GIVEN DATA:
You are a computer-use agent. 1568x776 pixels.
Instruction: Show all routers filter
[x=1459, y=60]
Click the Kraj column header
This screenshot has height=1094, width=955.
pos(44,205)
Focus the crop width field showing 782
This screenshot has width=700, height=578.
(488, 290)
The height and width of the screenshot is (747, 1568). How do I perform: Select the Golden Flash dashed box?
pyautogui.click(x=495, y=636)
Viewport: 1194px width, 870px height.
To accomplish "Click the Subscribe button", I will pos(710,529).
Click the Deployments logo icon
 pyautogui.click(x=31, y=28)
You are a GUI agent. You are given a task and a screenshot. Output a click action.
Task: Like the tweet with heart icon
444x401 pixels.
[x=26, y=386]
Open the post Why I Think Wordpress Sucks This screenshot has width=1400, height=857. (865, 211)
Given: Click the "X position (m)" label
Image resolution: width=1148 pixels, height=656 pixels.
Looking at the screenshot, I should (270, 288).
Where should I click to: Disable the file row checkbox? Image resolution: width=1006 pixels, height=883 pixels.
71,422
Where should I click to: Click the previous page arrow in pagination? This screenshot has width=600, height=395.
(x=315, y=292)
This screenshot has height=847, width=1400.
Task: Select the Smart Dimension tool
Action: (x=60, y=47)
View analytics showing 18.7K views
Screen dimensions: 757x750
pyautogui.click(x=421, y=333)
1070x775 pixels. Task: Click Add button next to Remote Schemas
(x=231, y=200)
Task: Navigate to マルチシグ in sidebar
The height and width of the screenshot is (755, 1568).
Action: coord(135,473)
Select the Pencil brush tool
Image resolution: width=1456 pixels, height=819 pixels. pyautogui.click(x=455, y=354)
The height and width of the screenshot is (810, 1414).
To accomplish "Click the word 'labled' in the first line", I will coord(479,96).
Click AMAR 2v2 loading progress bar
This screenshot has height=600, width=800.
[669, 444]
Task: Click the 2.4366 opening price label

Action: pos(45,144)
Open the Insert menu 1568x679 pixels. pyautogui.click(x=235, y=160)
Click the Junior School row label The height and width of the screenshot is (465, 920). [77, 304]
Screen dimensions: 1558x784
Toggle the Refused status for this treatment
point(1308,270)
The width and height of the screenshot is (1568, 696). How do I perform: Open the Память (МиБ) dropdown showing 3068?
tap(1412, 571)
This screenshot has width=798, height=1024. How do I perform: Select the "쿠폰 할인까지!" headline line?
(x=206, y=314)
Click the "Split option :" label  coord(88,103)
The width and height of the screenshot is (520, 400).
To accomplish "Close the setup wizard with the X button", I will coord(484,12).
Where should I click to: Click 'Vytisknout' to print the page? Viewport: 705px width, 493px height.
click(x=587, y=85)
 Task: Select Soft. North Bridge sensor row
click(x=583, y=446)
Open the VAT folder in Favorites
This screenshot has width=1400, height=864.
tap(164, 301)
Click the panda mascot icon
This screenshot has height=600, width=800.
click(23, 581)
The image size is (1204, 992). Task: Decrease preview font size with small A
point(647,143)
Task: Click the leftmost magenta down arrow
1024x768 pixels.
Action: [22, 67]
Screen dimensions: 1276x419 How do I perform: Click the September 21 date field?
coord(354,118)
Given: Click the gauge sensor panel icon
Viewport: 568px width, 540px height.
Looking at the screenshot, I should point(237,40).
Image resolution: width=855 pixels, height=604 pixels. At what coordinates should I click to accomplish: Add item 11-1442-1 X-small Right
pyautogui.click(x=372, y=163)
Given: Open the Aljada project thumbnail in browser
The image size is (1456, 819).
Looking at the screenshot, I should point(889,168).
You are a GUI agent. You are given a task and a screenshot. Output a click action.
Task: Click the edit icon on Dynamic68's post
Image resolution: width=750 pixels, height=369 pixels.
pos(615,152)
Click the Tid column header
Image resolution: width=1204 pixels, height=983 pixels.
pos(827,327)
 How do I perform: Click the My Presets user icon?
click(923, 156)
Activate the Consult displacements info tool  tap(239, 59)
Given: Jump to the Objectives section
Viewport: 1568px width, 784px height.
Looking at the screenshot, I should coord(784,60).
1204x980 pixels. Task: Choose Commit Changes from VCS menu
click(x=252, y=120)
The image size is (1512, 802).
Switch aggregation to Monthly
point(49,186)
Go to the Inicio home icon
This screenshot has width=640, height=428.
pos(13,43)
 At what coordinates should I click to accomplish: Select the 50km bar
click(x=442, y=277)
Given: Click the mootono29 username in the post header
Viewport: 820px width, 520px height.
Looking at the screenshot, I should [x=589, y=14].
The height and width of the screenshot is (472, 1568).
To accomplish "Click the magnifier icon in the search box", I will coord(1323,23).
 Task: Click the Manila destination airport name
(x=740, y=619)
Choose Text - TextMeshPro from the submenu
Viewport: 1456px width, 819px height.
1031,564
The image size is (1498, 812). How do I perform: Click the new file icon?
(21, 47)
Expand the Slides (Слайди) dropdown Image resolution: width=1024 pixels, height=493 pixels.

EXERCISE GOAL: Extract the lines above, reproducing each one without any change.

SOLUTION TO THIS TASK:
You are a computer-use agent. 1568x776 pixels.
Instruction: Show all routers filter
[x=1459, y=60]
Click the Kraj column header
This screenshot has height=1094, width=955.
pos(44,205)
Focus the crop width field showing 782
This screenshot has width=700, height=578.
(488, 290)
The height and width of the screenshot is (747, 1568). How do I perform: Select the Golden Flash dashed box?
pyautogui.click(x=495, y=636)
Viewport: 1194px width, 870px height.
To accomplish "Click the Subscribe button", I will pos(710,529).
Click the Deployments logo icon
 pyautogui.click(x=31, y=28)
You are a GUI agent. You are given a task and a screenshot. Output a click action.
Task: Like the tweet with heart icon
444x401 pixels.
[x=26, y=386]
Open the post Why I Think Wordpress Sucks This screenshot has width=1400, height=857. (865, 211)
Given: Click the "X position (m)" label
Image resolution: width=1148 pixels, height=656 pixels.
Looking at the screenshot, I should (270, 288).
Where should I click to: Disable the file row checkbox? Image resolution: width=1006 pixels, height=883 pixels.
71,422
Where should I click to: Click the previous page arrow in pagination? This screenshot has width=600, height=395.
(x=315, y=292)
This screenshot has height=847, width=1400.
Task: Select the Smart Dimension tool
Action: (x=60, y=47)
View analytics showing 18.7K views
Screen dimensions: 757x750
pyautogui.click(x=421, y=333)
1070x775 pixels. Task: Click Add button next to Remote Schemas
(x=231, y=200)
Task: Navigate to マルチシグ in sidebar
The height and width of the screenshot is (755, 1568).
Action: coord(135,473)
Select the Pencil brush tool
Image resolution: width=1456 pixels, height=819 pixels. pyautogui.click(x=455, y=354)
The height and width of the screenshot is (810, 1414).
To accomplish "Click the word 'labled' in the first line", I will coord(479,96).
Click AMAR 2v2 loading progress bar
This screenshot has height=600, width=800.
[669, 444]
Task: Click the 2.4366 opening price label

Action: pos(45,144)
Open the Insert menu 1568x679 pixels. pyautogui.click(x=235, y=160)
Click the Junior School row label The height and width of the screenshot is (465, 920). [77, 304]
Screen dimensions: 1558x784
Toggle the Refused status for this treatment
point(1308,270)
The width and height of the screenshot is (1568, 696). How do I perform: Open the Память (МиБ) dropdown showing 3068?
tap(1412, 571)
This screenshot has width=798, height=1024. How do I perform: Select the "쿠폰 할인까지!" headline line?
(x=206, y=314)
Click the "Split option :" label  coord(88,103)
The width and height of the screenshot is (520, 400).
To accomplish "Close the setup wizard with the X button", I will coord(484,12).
Where should I click to: Click 'Vytisknout' to print the page? Viewport: 705px width, 493px height.
click(x=587, y=85)
 Task: Select Soft. North Bridge sensor row
click(x=583, y=446)
Open the VAT folder in Favorites
This screenshot has width=1400, height=864.
tap(164, 301)
Click the panda mascot icon
This screenshot has height=600, width=800.
click(23, 581)
The image size is (1204, 992). Task: Decrease preview font size with small A
point(647,143)
Task: Click the leftmost magenta down arrow
1024x768 pixels.
Action: [22, 67]
Screen dimensions: 1276x419 How do I perform: Click the September 21 date field?
coord(354,118)
Given: Click the gauge sensor panel icon
Viewport: 568px width, 540px height.
Looking at the screenshot, I should point(237,40).
Image resolution: width=855 pixels, height=604 pixels. At what coordinates should I click to accomplish: Add item 11-1442-1 X-small Right
pyautogui.click(x=372, y=163)
Given: Open the Aljada project thumbnail in browser
The image size is (1456, 819).
Looking at the screenshot, I should point(889,168).
You are a GUI agent. You are given a task and a screenshot. Output a click action.
Task: Click the edit icon on Dynamic68's post
Image resolution: width=750 pixels, height=369 pixels.
pos(615,152)
Click the Tid column header
Image resolution: width=1204 pixels, height=983 pixels.
pos(827,327)
 How do I perform: Click the My Presets user icon?
click(923, 156)
Activate the Consult displacements info tool  tap(239, 59)
Given: Jump to the Objectives section
Viewport: 1568px width, 784px height.
Looking at the screenshot, I should coord(784,60).
1204x980 pixels. Task: Choose Commit Changes from VCS menu
click(x=252, y=120)
The image size is (1512, 802).
Switch aggregation to Monthly
point(49,186)
Go to the Inicio home icon
This screenshot has width=640, height=428.
pos(13,43)
 At what coordinates should I click to accomplish: Select the 50km bar
click(x=442, y=277)
Given: Click the mootono29 username in the post header
Viewport: 820px width, 520px height.
Looking at the screenshot, I should [x=589, y=14].
The height and width of the screenshot is (472, 1568).
To accomplish "Click the magnifier icon in the search box", I will coord(1323,23).
 Task: Click the Manila destination airport name
(x=740, y=619)
Choose Text - TextMeshPro from the submenu
Viewport: 1456px width, 819px height.
1031,564
The image size is (1498, 812). How do I perform: Click the new file icon?
(21, 47)
Expand the Slides (Слайди) dropdown Image resolution: width=1024 pixels, height=493 pixels.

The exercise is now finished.